__FRAGMENTO__:
* * * * *
La Iglesia dedica este domingo, llamado del Buen Pastor, a la oración y a la reflexión por las vocaciones sacerdotales y religiosas. En el centro de la liturgia de la Palabra está el apasionado discurso con el que Jesús, en plena polémica con la clase dirigente de Israel, se presenta como el "buen pastor", es decir, como el que recoge y guía a las ovejas, llegando incluso a ofrecer la propia vida por su salvación. Y añade: "Pero el asalariado, que no es pastor... ve venir al lobo, abandona las ovejas y huye". En efecto, la contraposición entre el pastor y el asalariado nace precisamente de esta motivación: el pastor desarrolla su labor por amor, renunciando al propio interés incluso a costa de su vida, mientras el asalariado actúa por interés personal y por dinero, y es por tanto lógico que en el momento del peligro abandone a las ovejas a su destino. El evangelista, para indicar el peligro, utiliza la imagen del lobo que "hace presa y dispersa" a las ovejas. Es una crítica durísima a los fariseos, acusados de "apacentarse a sí mismos... y no al rebaño" (Ez 34, 2), mientras él ha venido "para reunir en uno a los hijos de Dios que estaban dispersos" (Jn 11, 52).
Mirándolo bien, la obra del lobo encaja bien con la forma de comportarse del asalariado. A ambos les interesa sólo su propio interés, su propia satisfacción, la propia ganancia, y no la de las ovejas. De este modo tiene lugar una alianza efectiva entre el interés por uno mismo y el desinterés por los demás. Se pone de manifiesto una especie de diabólica conjura de los indiferentes y los egoístas contra los más débiles y los indefensos. Si pensamos en el enorme número de personas que han perdido el sentido de la vida y vagan sin meta alguna, si contemplamos los millones de prófugos que abandonan sus tierras y sus seres queridos en busca de una vida mejor sin que nadie se preocupe de ellos, si observamos la dispersión de los jóvenes en busca de la felicidad sin que haya quien se la indique, debemos constatar por desgracia la triste y cruel alianza entre los lobos y los asalariados, entre los indiferentes y los que sólo buscan sacar beneficios personales de esa dispersión. Escribe el profeta Ezequiel: "Mi rebaño anda disperso por toda la superficie de la tierra, sin que nadie se ocupe de él ni salga en su busca" (Ez 34, 6).
* * * * *
__REGISTROS__:
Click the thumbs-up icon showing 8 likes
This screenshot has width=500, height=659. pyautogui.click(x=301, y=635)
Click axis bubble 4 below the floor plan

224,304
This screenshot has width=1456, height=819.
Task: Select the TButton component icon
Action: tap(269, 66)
* * * * *
__TAREAS PEDIDAS__:
[A] En el fragmento sobre el Buen Pastor, ¿qué imagen usa el evangelista para señalar el peligro?
[B] Retoma el fragmento sobre el Buen Pastor y sigue escribiendo a partir de su última frase.

__RESPUESTAS POR TAREA__:
[A] La imagen del lobo que "hace presa y dispersa" a las ovejas.

[B]
Llega el Señor Jesús y con gran autoridad afirma: "Yo soy el buen pastor. El buen pastor da su vida por las ovejas". No sólo lo ha dicho, lo ha mostrado con los hechos, especialmente en los días de la Semana Santa, cuando amó a los suyos hasta el extremo, hasta derramar su sangre. Sí, finalmente ha llegado en medio de los hombres quien rompe la triste y amarga alianza entre el lobo y el asalariado, entre el interés por uno mismo y el desinterés por los demás. Quien tiene necesidad de consuelo y de ayuda sabe ahora adónde dirigirse, sabe dónde llamar, hacia dónde volver sus ojos y su corazón. Jesús mismo lo había dicho: "Cuando sea elevado de la tierra, atraeré a todos hacia mí" (cf. Jn 12, 32). Todo el Evangelio, en el fondo, no habla de otra cosa que de este vínculo entre las multitudes desesperadas, abandonadas, abatidas, sin pastor, y Jesús que se conmueve por ellas. "¿Quién de vosotros que tiene cien ovejas, si pierde una de ellas, no deja las noventa y nueve en el desierto y va a buscar la que se perdió, hasta que la encuentra?" (Lc 15, 4), dice el Señor. Se atribuye a san Carlos Borromeo la frase: "Por salvar un alma, incluso una sola, iría hasta al infierno". Éste es el ánimo del pastor, ir hasta el infierno, es decir, hasta el límite más bajo, para salvar a una persona. Se puede entender también bajo esta perspectiva el "descenso a los infiernos" de Jesús en el Sábado Santo. Ni siquiera muerto, podríamos decir, Jesús se ha parado a pensar en sí mismo: como buen pastor ha ido a buscar a quien estaba perdido, a quien había sido y todavía es olvidado, a quien estaba y continúa estando en los infiernos de este mundo, que el mal y los hombres han creado.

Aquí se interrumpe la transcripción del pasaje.